## PAGE:

_ _ _ _ _

This sign should therefore decide in the midst of this circle for the true character of His life. With what a throbbing heart may we suppose His faithful followers would there stand, trembling in anxiety and yet full of hope, and lifting themselves up imploringly towards God, as He spoke those words !

After He had thus distinctly marked the definite character of the transaction, He cried out with a loud voice, ‘ Lazarus, come forth !’

And the dead came forth, his hands and his feet bound round with grave-clothes, and his face covered with a handkerchief. Jesus gave the order to loose him from his wrappings, that he might be able to walk unimpeded away.

_ _ _ _ _

## DATASET ROWS:

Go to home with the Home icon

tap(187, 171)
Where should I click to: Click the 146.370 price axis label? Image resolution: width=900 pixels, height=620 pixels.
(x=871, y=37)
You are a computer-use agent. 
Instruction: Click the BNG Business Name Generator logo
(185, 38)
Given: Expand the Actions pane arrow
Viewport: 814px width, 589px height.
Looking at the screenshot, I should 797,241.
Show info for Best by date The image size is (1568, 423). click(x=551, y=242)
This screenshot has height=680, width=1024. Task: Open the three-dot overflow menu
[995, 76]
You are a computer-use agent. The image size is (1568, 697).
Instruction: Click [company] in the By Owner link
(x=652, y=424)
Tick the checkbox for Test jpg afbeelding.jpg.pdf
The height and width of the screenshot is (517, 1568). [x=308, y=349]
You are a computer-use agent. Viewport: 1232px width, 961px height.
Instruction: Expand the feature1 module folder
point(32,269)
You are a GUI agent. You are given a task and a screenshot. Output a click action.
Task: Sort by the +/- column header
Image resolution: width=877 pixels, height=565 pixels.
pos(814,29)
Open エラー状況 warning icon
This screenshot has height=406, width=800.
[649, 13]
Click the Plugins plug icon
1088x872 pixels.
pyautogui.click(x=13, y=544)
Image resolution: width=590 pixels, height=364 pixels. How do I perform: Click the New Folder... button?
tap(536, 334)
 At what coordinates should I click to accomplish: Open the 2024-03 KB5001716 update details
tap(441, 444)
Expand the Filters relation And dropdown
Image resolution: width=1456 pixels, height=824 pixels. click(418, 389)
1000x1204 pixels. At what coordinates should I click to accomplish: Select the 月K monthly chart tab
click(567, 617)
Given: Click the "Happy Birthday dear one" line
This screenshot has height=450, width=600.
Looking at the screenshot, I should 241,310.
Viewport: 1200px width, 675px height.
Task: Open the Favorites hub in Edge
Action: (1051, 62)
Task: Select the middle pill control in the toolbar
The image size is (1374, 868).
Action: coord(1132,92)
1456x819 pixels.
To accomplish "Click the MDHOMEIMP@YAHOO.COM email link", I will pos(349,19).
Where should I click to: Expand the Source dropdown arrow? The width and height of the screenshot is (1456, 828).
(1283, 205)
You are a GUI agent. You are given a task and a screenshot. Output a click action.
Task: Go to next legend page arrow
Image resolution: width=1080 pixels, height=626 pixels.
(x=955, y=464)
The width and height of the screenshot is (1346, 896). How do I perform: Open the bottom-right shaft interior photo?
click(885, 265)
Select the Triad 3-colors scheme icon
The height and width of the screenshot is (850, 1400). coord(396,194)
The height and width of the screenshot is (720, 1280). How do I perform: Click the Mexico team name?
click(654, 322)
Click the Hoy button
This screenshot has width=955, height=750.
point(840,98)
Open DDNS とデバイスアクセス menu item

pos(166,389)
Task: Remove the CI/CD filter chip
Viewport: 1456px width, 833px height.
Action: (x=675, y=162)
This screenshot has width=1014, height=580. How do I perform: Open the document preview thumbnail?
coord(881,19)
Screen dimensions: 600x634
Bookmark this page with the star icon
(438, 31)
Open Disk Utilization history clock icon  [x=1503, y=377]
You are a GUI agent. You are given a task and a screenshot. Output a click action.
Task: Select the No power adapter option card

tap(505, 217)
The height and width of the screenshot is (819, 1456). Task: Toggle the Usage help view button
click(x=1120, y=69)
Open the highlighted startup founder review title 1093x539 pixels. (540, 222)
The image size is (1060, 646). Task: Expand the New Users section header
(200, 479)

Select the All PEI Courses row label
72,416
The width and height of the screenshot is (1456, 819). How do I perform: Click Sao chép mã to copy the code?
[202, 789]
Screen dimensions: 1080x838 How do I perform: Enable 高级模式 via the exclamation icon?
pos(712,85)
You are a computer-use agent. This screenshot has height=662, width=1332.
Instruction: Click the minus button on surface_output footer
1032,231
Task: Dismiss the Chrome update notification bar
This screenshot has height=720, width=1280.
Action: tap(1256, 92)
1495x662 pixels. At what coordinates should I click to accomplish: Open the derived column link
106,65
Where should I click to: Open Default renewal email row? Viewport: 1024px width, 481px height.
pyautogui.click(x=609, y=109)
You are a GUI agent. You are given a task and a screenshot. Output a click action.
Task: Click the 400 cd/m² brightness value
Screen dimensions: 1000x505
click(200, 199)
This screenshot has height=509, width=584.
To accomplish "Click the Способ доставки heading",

_ _ _ _ _

## WHAT IS REQUIRED:
Please answer these about the Lazarus passage:
(a) According to the passage, how would His faithful followers stand as He spoke?
(b) What did He cry out with a loud voice?
(c) What covered the face of the dead man when he came forth?

## TASK OUTPUT:
(a) Trembling in anxiety and yet full of hope, lifting themselves up imploringly towards God.
(b) "Lazarus, come forth!"
(c) A handkerchief.